# WORK ITEM
Begin at the line containing "Where should I" in the records below, end at the line containing "Task: Click the blue info bubble toolbar icon", and retype each line in that span exactly. No other line and no image should appear.

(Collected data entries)
%%
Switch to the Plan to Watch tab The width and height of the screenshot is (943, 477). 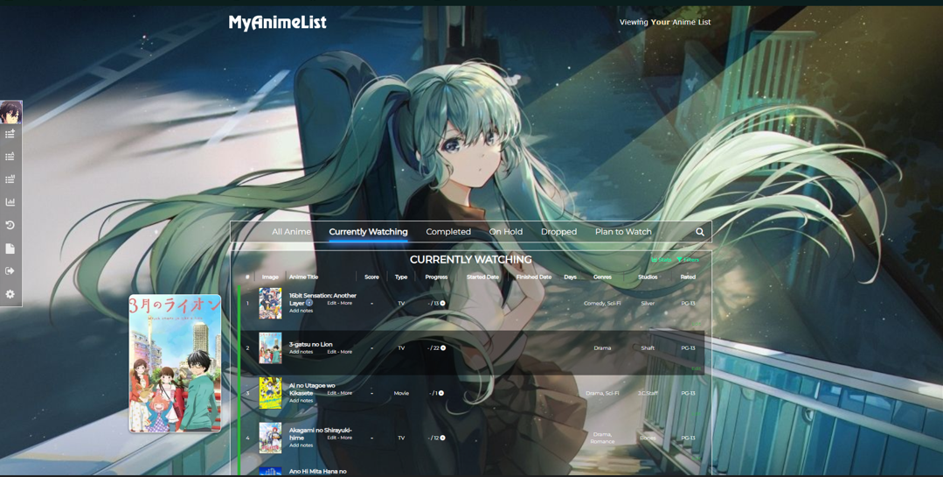(x=623, y=232)

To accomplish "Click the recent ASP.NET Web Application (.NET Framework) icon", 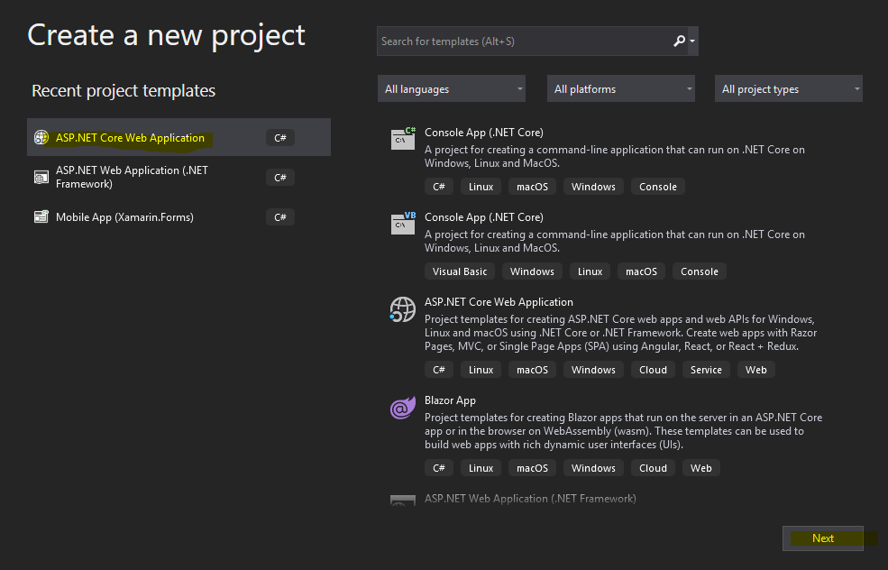I will pos(41,177).
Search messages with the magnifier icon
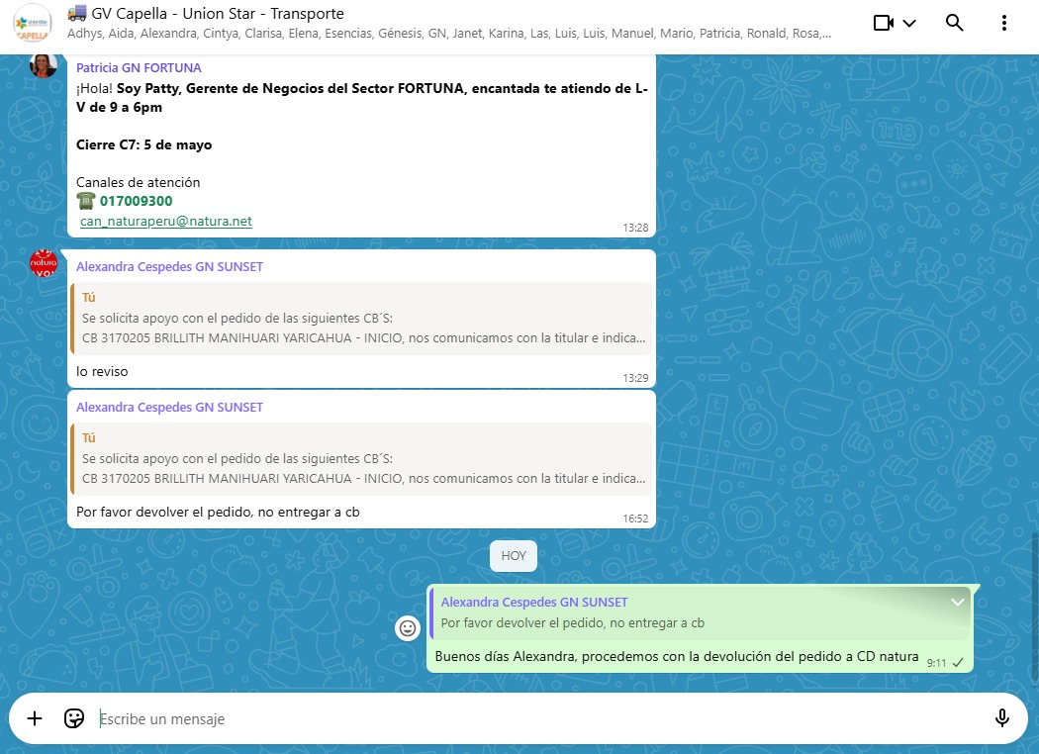The image size is (1039, 754). point(955,23)
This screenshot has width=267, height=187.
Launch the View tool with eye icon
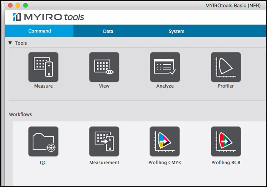tap(104, 67)
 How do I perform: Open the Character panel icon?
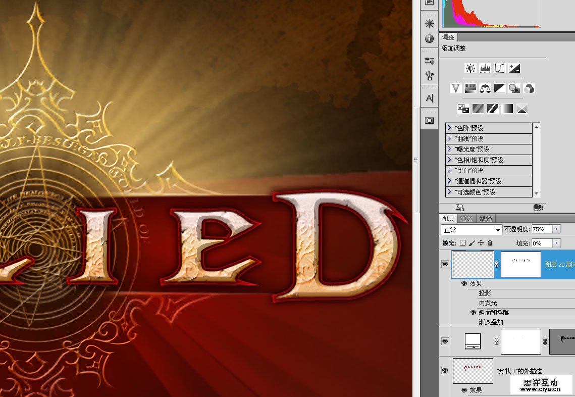coord(430,98)

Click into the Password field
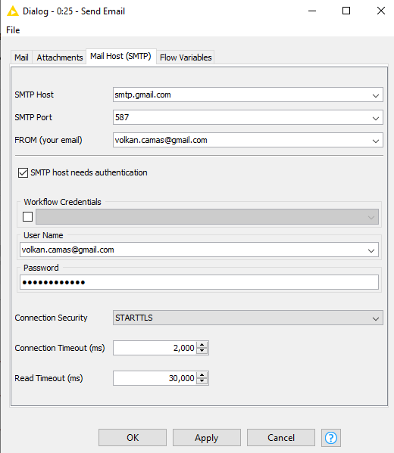(199, 282)
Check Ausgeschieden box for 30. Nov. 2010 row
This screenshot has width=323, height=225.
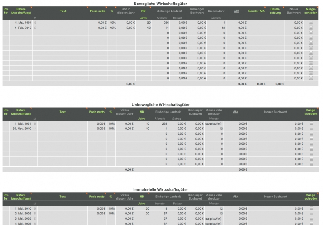311,129
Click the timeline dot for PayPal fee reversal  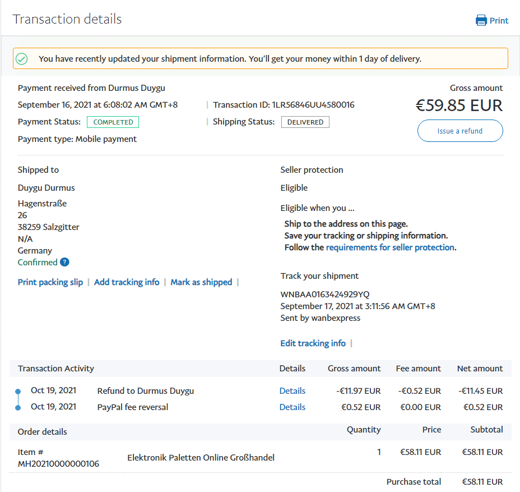(18, 407)
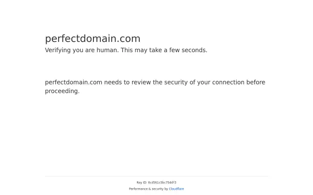Click the word 'human' in the subheading

tap(108, 50)
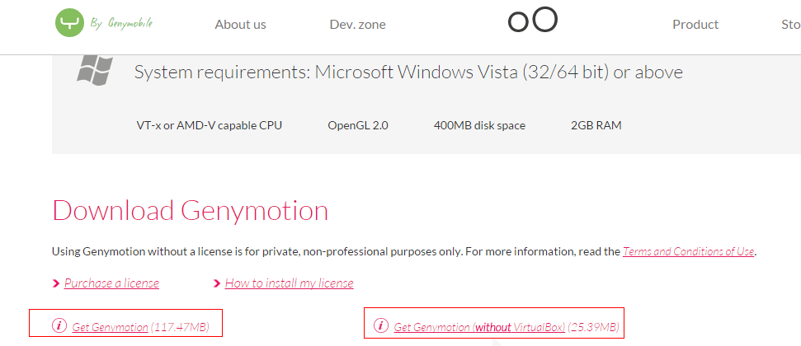Download Get Genymotion without VirtualBox
Image resolution: width=801 pixels, height=346 pixels.
479,327
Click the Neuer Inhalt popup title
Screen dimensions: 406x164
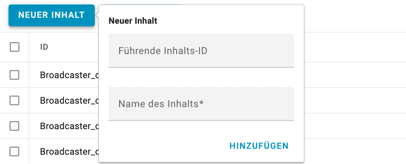[x=133, y=21]
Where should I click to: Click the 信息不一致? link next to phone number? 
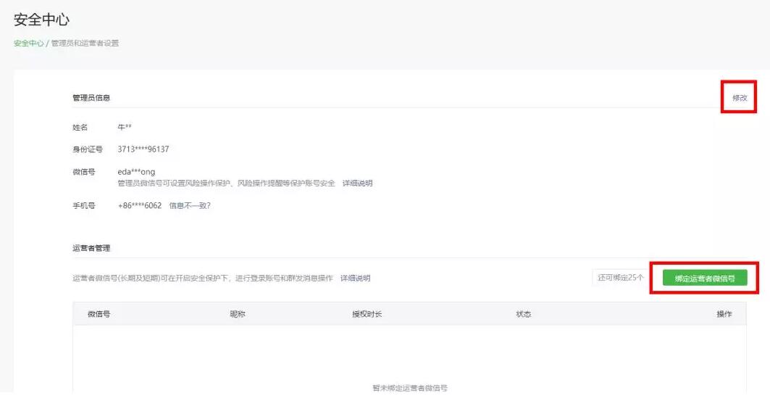pos(189,205)
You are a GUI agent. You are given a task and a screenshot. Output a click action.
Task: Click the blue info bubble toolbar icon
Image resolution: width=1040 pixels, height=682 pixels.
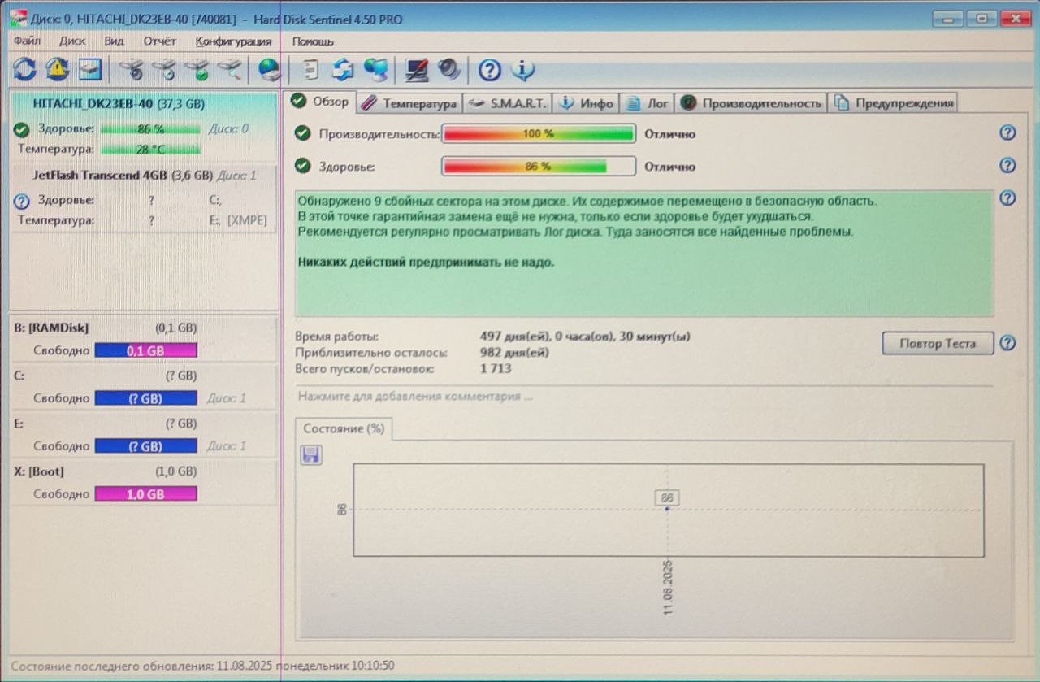tap(522, 70)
%%
# RESULT OF THE EXERCISE
Where should I click to: Click the 信息不一致? link next to phone number? 
pos(189,205)
You are a GUI agent. You are given a task and a screenshot. Output a click action.
Task: Click the blue info bubble toolbar icon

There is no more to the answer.